|The terrain layout determined by cards.|
Order of battle was decided by a table very similar to the approach taken by One Hour Wargames but allowing seven units to be selected rather than six units. I scribbled these notes down and will hopefully refine them over a few games.
|Some quick notes on randomly generated orders of battle. The tables generate armies of 7 units. (HI=heavy infantry, LI=light infantry, HC=heavy cavalry, LC=light cavalry, CAT=catapults, EL=elephants)|
Rome rolled a 6...
- 5 x Heavy Infantry (1 unit joined by commander and treated as veteran)
- 1 x Light Infantry
- 1 x Catapults
Carthage rolled a 3...
- 3 x Heavy Infantry
- 2 x Heavy Cavalry (1 unit joined by commander and treated as veteran)
- 1 x Light Infantry
- 1 x Elephants
I tried out some deployment rules which meant Roman units were concentrated in the centre. I will post more on this deployment approach after playing a few more games.
|Deployment resulted in Roman forces having a congested centre.|
Chance cards were used as “a means of interjecting a degree of uncertainty into the control of the game, leaving the wargamer to react as required” to use a quote from Stuart Asquith from his “Military Modelling - Guide to Solo Wargaming” book.
I particularly like using them as to add a rally element which is missing in One Hour Wargames rules and I can add characteristics to the armies. For example, Romans exchange an initiative card for a rally card to represent their well discipled troops and average leadership during the 2nd Punic War period until Scipio the Younger arrived. While Carthaginian armies gain an initiative card for their experienced troops and commanders and lose a rally card.
The game used rules very similar to One Hour Wargames but using D3 dice. So for example instead of D6-2, D3-1 is used. Units are eliminated after taking more than 8 hits. I will post the rules and chance cards after a few more games have been played.

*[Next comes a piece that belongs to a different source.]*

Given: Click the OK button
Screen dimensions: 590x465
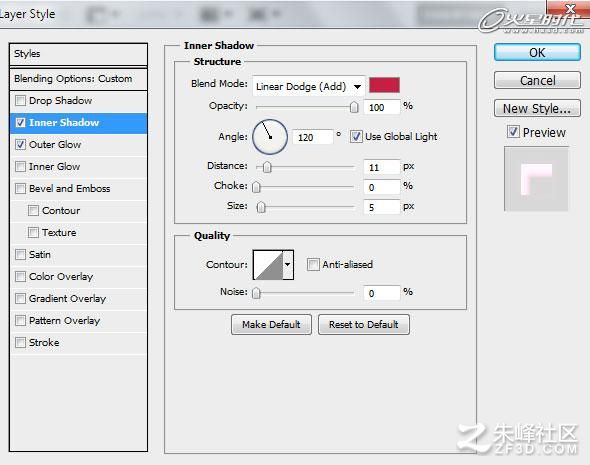Looking at the screenshot, I should click(x=537, y=52).
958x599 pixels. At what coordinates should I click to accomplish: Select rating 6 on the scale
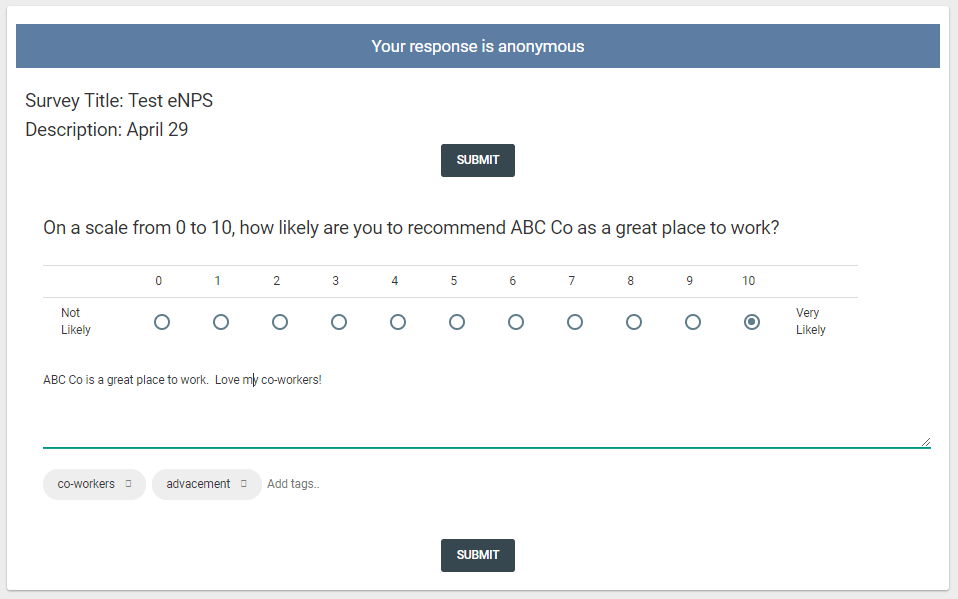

|The pressure from the elephants and flanking heavy cavalry continued and Roman heavy infantry having been out manoeuvred were unable to mount any effective counterattacks.|
|There was no respite for the Roman heavy infantry who having eliminated the Gauls in the centre were faced by the second Carthaginian line. Their left flank were grimly hanging on against cavalry and elephant attacks.|
|The Roman defences collapse and they quickly retire from the field of battle. The game ended after turn 8.|
The chance cards worked out well. The first initiative card for Carthage certainly put them on the front foot and they were able to maintain sufficient momentum to carry them to victory even when chance started to go the way of Rome.
|Chance cards were used during the game. They are also very useful to help track the turns which I am prone to forgetting.|
With the first land game over and a victory to Carthage the campaign map now looks like this. The circle with "X" representing a Roman army will be removed at the end of this campaign turn. The second battle to be fought will be in Northern Italy and will see the appearance of Hannibal.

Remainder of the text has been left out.